There are some changes from the previously announced terms, crucially gas warrants (value recovery instruments – VRIs – with payments linked to gas revenues) have been removed. Financial terms for the new bond have, however, been improved to compensate, with a step up to a higher coupon and faster amortisation payments, and a small cash payment. Essentially, the deal drops VRI payments and puts them into the bond.
We estimate the value of the new offer (bonds and cash) is 102.9pts, in terms of the value of the offer today per unit of existing principal (ie on a comparable basis to secondary market prices for the MOZAM bond) at a 10% exit yield, falling to 90pts at a 12% exit yield. The MOZAM bonds closed 31 May at 94.5 (mid), based on indicative Tellimer prices; however pricing is uncertain due to the absence of trading after the revised restructuring terms were announced. Tellimer believes the market context is mid to high 90s.
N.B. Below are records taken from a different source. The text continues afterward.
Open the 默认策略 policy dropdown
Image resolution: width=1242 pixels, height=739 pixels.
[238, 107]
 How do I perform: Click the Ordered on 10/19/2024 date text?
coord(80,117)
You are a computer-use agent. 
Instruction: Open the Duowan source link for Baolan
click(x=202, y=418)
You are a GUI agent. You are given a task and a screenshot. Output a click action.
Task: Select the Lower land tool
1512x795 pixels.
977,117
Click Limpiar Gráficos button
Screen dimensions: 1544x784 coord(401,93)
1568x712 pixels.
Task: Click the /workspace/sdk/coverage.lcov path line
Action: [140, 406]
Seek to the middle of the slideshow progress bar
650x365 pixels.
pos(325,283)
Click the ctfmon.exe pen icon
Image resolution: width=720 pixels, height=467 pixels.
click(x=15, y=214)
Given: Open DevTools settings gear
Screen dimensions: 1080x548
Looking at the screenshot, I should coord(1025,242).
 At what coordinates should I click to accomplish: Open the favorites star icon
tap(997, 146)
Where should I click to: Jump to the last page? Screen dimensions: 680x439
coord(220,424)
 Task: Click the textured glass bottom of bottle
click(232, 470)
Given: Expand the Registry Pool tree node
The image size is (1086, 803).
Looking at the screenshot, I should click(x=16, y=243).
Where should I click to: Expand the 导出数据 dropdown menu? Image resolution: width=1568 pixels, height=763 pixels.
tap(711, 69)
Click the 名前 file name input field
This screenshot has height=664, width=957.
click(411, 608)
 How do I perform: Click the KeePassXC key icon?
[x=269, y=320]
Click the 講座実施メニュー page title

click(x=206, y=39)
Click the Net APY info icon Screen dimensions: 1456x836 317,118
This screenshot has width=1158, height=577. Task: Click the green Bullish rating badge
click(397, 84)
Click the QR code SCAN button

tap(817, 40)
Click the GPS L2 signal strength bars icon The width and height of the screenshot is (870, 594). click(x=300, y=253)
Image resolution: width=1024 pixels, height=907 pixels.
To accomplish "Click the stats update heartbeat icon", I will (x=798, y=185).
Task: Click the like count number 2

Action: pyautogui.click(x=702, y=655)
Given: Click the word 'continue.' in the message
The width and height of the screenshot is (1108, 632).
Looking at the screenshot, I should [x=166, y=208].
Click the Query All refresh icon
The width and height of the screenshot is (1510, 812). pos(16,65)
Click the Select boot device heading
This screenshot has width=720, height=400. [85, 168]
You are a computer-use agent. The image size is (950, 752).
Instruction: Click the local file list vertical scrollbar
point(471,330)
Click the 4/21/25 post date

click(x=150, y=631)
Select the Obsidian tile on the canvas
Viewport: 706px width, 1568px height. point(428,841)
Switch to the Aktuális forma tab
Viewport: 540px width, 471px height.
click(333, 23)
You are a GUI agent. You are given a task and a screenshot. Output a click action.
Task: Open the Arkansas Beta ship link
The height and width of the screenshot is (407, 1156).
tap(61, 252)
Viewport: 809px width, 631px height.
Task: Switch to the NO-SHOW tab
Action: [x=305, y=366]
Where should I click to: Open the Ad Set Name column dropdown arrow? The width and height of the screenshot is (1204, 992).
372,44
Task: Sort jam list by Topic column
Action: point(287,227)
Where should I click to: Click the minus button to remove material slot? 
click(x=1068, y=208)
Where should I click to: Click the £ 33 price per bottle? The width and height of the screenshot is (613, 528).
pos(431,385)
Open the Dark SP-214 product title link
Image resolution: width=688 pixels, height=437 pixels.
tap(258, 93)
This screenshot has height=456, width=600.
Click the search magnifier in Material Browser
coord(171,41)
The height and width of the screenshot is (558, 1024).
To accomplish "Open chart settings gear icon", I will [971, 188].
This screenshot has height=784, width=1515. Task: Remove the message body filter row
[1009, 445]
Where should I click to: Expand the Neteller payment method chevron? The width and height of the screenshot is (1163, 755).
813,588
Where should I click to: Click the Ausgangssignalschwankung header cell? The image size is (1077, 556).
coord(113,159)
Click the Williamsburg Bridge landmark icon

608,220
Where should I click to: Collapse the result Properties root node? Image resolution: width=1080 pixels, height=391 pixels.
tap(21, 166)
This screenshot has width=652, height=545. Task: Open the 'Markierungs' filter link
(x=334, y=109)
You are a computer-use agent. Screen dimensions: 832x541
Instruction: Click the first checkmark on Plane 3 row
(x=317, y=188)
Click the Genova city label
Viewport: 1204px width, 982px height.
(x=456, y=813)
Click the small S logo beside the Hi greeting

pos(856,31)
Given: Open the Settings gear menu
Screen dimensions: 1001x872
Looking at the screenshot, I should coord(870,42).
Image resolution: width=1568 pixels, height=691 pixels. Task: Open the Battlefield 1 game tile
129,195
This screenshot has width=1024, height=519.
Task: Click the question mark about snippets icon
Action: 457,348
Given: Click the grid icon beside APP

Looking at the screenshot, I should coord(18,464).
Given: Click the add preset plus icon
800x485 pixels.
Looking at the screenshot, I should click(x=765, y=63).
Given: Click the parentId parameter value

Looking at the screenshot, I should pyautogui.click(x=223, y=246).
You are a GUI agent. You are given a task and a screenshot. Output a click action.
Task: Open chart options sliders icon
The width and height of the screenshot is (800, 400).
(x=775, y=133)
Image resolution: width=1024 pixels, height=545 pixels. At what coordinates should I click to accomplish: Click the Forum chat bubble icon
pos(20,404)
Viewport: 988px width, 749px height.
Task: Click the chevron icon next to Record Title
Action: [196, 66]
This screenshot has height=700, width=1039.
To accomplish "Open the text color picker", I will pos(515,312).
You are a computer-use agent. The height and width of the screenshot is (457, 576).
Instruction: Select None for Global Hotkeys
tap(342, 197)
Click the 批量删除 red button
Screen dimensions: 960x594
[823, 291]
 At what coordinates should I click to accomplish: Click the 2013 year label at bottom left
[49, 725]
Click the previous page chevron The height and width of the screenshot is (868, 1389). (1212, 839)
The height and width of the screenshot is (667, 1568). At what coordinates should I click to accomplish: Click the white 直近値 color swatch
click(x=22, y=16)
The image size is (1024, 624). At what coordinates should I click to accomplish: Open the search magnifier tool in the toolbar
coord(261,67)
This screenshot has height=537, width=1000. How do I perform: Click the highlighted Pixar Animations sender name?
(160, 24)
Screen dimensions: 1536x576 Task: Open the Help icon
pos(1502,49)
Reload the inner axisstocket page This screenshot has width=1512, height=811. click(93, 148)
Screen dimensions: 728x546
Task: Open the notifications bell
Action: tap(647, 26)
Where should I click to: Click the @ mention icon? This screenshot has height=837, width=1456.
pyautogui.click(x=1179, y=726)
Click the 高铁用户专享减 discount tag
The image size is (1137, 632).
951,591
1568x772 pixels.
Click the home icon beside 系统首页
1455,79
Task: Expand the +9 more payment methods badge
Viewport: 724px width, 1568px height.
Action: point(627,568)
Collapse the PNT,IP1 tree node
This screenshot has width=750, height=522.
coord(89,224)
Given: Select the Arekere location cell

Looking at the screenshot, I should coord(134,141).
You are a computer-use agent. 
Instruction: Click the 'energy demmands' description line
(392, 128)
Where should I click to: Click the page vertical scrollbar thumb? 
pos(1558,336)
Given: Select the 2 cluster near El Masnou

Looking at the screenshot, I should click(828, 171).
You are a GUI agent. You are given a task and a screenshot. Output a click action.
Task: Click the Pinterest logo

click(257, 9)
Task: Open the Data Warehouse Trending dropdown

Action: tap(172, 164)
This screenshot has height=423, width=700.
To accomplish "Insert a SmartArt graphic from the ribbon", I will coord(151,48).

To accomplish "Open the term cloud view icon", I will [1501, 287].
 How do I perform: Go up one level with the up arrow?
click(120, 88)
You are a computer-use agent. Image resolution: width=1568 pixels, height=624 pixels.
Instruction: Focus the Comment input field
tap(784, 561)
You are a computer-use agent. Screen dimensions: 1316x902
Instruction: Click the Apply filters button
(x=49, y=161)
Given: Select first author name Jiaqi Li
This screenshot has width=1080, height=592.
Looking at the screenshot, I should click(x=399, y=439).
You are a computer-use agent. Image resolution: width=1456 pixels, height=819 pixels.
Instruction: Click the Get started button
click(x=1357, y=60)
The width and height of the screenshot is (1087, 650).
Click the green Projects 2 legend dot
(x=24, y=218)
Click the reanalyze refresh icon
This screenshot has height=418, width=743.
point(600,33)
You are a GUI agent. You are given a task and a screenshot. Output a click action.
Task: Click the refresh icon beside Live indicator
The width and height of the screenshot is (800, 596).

We maintain our Hold recommendation on MOZAM 23 (which dates from 6 November after we upgraded to Hold from Sell following the previous agreement in principle). Prices in the mid-90s reflect some deal risk, relative to our estimated value of the offer of c103 (at a 10% exit yield), which seems appropriate, although lower prices could be justified on the basis of a more cautious exit yield assumption, especially given external market conditions.